=== Exercise brief ===
What is the count of lines in the data that hold the string "input"? State the number alone.

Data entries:
-*-*-

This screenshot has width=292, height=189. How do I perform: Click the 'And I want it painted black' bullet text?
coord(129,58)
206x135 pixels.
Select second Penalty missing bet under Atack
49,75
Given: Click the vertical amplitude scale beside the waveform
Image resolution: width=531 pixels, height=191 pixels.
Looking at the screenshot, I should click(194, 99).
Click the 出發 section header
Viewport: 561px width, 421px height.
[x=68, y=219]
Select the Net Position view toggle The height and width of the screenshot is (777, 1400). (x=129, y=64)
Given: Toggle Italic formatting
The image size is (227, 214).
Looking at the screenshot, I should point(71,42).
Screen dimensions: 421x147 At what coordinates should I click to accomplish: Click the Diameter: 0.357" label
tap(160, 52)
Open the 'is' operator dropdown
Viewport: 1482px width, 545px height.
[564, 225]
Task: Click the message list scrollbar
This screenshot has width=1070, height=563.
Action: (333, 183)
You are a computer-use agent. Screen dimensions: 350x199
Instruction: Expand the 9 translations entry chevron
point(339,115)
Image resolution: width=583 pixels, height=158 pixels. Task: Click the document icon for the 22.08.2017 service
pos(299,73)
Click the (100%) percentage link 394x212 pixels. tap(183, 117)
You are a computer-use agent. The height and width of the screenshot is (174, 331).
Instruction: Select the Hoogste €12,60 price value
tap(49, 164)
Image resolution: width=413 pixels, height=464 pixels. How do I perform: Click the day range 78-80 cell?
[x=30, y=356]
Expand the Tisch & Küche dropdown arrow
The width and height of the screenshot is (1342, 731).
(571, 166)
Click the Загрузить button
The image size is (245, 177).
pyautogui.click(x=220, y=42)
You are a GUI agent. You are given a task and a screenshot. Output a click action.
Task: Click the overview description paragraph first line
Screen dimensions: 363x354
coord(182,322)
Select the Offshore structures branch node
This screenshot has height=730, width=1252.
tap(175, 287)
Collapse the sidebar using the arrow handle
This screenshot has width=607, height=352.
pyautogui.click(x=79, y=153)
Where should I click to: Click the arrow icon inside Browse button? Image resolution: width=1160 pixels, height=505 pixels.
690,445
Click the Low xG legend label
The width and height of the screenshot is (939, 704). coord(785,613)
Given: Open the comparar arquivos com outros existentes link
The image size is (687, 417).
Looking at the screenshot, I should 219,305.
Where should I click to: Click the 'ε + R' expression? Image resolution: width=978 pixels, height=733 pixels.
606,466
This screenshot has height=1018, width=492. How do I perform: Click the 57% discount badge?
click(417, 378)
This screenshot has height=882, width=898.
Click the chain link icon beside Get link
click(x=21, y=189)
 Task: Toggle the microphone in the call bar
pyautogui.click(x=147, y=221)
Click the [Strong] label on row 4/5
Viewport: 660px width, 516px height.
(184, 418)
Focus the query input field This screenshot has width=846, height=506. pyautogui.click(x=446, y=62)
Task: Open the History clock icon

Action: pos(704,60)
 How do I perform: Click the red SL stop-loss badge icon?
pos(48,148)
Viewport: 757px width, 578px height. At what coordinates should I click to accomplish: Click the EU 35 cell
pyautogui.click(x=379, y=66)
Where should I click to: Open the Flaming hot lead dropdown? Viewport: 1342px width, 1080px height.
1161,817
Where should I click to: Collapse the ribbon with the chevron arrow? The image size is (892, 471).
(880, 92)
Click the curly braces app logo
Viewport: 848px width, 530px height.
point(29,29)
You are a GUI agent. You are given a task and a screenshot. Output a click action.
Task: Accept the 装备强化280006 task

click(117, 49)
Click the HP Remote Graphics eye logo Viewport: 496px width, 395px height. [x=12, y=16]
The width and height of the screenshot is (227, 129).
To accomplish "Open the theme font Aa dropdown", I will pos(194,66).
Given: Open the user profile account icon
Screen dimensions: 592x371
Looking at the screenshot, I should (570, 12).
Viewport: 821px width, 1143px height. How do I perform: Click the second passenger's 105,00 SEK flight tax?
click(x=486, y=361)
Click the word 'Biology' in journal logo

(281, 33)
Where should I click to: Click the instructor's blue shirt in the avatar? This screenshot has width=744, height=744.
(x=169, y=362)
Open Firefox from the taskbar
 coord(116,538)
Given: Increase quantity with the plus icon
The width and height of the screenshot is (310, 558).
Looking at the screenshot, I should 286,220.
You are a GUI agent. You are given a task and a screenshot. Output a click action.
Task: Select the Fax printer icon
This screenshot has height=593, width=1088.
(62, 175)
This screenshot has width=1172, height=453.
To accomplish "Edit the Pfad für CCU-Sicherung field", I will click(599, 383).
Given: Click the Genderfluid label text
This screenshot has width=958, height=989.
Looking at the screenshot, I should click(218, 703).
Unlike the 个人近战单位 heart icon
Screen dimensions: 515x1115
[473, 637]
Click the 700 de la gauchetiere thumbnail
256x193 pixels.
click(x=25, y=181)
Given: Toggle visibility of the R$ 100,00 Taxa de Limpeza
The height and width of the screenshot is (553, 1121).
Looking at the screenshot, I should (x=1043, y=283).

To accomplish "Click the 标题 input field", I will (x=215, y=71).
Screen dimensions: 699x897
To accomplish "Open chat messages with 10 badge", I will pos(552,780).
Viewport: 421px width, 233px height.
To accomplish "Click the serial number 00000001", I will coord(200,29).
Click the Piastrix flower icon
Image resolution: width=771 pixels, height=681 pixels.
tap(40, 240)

-*-*-

=== Exercise result ===
2